═══ Dataset excerpts
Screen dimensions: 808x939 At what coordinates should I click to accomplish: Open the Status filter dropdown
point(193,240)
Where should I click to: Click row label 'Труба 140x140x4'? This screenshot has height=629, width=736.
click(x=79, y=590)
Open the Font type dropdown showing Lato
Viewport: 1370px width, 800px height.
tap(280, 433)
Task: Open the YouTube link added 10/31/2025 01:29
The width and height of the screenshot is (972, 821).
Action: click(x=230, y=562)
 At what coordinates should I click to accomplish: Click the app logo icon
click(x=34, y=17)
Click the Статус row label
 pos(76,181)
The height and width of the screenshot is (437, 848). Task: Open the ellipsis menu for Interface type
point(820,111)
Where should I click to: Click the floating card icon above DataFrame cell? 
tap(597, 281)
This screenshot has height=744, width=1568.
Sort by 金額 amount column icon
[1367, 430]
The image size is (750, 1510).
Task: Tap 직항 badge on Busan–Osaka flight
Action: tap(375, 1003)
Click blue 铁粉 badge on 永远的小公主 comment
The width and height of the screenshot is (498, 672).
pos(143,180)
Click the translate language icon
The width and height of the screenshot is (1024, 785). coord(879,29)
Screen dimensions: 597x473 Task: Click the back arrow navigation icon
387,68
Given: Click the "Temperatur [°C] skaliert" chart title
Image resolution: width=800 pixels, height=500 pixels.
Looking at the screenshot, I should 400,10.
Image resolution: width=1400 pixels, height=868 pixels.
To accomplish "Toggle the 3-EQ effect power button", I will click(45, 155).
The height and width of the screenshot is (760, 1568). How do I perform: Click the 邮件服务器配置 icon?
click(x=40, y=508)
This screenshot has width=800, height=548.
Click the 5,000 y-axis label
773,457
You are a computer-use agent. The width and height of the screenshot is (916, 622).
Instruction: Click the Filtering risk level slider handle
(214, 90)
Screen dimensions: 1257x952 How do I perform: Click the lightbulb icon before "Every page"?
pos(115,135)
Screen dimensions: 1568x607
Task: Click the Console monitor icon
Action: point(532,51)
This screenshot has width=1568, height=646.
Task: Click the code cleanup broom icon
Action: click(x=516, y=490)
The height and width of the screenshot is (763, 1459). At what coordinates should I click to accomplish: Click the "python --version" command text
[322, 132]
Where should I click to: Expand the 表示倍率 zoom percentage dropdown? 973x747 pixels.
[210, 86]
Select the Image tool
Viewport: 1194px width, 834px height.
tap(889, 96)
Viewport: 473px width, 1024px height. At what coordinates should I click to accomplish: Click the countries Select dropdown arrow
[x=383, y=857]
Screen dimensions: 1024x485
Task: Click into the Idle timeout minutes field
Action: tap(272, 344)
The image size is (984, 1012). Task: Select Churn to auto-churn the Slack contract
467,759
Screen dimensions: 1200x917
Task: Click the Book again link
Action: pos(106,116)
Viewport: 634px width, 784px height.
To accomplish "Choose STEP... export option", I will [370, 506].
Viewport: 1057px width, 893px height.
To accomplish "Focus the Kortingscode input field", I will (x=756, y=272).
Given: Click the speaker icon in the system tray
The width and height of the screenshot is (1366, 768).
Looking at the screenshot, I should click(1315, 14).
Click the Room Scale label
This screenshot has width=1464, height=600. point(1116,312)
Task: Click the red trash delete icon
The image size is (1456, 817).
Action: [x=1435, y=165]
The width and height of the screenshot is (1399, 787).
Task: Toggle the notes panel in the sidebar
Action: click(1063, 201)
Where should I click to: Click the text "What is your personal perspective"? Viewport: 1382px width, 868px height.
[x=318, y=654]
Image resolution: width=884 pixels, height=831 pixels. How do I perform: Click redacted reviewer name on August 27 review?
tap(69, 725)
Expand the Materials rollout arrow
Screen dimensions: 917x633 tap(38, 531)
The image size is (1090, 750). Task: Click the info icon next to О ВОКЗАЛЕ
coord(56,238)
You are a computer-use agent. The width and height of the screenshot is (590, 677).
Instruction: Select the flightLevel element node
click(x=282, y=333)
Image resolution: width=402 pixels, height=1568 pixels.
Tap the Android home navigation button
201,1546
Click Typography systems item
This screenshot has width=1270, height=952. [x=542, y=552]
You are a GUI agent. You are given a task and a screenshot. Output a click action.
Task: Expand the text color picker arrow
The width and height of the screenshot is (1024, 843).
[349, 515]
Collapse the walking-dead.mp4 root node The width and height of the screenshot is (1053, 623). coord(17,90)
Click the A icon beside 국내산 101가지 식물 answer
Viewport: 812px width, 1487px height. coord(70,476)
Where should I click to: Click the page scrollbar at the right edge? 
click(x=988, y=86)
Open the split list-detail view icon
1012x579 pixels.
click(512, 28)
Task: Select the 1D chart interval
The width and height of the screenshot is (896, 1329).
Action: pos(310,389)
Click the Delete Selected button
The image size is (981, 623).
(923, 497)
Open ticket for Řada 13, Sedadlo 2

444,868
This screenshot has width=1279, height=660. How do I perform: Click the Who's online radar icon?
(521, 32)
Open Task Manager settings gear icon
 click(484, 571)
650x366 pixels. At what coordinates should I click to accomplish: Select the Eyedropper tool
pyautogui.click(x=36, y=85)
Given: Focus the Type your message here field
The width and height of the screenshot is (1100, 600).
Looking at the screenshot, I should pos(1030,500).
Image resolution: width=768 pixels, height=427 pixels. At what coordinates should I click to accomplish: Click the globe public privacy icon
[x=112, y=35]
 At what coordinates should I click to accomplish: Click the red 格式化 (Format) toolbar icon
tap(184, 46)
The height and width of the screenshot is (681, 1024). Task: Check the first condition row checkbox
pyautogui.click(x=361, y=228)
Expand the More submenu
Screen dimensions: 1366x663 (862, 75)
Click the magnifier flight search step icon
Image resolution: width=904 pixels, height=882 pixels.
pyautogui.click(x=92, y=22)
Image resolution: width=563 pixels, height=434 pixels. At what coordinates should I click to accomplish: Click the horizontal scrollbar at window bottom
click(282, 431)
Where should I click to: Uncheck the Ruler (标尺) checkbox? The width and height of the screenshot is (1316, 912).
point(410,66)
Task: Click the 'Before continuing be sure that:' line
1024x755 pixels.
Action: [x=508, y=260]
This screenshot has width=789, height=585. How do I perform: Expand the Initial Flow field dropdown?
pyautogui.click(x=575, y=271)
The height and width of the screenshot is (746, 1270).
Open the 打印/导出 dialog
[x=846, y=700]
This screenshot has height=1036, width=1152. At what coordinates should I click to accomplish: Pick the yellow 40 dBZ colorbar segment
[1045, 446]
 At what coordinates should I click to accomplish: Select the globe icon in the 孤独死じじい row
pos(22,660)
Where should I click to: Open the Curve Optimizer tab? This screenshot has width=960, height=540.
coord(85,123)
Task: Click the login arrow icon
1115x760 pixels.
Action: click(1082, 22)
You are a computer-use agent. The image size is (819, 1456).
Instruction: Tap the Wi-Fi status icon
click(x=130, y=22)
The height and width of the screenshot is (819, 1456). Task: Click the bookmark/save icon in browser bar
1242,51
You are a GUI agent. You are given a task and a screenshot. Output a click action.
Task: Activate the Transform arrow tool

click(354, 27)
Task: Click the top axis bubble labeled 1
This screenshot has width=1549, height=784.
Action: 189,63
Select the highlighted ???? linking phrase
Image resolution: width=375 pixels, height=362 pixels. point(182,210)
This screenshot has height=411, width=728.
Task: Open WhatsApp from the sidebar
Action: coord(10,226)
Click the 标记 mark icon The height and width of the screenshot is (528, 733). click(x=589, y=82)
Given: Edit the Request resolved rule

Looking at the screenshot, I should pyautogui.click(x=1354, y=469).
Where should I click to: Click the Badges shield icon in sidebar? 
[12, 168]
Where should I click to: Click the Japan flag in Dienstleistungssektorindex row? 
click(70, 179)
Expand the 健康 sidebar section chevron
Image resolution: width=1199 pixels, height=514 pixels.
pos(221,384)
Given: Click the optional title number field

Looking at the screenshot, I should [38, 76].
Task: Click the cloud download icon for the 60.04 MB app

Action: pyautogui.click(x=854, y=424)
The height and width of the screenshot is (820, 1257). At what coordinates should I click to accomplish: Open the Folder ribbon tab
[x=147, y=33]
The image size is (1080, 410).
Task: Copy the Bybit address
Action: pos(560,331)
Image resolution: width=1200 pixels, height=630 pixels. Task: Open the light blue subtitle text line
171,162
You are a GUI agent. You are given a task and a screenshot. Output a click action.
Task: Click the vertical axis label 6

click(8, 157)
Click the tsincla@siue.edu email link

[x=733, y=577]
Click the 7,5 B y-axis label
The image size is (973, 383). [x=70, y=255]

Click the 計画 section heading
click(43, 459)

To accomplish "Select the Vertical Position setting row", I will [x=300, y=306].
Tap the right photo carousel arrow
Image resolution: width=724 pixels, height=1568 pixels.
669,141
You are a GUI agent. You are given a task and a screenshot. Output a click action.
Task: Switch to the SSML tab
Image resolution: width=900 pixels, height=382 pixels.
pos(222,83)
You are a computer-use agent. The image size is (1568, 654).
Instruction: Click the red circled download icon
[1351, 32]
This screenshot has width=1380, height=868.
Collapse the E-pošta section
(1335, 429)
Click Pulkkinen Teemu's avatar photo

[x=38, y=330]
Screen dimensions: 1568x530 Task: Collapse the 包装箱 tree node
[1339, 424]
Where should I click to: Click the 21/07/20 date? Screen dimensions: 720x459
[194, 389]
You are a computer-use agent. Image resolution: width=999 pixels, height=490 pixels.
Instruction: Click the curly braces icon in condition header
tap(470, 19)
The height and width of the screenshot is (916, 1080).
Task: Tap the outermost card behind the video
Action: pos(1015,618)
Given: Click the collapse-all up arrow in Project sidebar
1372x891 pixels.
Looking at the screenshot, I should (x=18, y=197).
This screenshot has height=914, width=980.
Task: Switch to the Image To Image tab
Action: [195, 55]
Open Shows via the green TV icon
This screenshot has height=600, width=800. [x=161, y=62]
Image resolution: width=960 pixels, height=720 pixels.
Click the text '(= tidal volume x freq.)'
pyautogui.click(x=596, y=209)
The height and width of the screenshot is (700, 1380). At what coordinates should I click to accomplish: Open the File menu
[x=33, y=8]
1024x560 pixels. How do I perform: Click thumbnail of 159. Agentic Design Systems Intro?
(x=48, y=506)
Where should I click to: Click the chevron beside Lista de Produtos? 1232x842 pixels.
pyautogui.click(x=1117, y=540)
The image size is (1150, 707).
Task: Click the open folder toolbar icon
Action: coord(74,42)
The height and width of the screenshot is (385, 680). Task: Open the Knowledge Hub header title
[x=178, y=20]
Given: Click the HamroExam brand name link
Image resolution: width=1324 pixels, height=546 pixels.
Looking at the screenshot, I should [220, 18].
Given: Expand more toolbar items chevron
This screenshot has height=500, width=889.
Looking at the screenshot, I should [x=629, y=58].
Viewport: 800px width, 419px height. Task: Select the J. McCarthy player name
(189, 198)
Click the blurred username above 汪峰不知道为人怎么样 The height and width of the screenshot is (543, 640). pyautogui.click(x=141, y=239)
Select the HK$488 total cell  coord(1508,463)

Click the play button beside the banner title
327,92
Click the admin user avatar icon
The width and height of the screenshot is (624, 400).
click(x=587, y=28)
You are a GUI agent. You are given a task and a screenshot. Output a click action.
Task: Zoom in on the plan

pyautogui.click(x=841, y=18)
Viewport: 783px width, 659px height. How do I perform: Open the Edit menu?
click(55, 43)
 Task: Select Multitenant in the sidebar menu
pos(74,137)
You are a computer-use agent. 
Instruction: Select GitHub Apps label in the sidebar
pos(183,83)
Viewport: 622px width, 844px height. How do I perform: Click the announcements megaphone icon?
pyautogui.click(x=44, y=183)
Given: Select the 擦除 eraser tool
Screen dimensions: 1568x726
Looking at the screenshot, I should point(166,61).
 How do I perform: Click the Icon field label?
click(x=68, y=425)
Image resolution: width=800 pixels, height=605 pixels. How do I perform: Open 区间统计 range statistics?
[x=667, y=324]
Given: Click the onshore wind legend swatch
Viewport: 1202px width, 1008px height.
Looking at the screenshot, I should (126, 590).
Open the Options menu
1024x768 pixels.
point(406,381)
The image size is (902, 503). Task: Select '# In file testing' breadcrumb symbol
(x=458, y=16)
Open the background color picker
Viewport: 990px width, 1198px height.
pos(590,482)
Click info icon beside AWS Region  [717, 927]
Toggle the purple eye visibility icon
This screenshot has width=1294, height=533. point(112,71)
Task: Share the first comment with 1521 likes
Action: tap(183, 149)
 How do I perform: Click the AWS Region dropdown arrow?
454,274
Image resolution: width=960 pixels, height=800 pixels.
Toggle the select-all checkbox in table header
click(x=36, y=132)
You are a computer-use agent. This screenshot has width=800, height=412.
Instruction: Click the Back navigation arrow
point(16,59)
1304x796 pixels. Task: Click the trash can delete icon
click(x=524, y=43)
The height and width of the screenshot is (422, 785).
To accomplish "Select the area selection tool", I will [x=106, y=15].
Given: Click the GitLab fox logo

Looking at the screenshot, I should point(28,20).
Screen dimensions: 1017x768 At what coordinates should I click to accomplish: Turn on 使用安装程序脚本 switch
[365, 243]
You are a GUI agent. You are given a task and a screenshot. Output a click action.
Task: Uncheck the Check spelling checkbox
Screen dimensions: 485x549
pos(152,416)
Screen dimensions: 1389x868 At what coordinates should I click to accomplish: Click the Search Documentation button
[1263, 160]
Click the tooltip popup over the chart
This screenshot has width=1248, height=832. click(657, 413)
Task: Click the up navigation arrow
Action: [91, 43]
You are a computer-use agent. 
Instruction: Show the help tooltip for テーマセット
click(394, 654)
══════
Instructions to follow – Each line above that contains the word "picker" should be counted, and only the total given.

Task solution – 2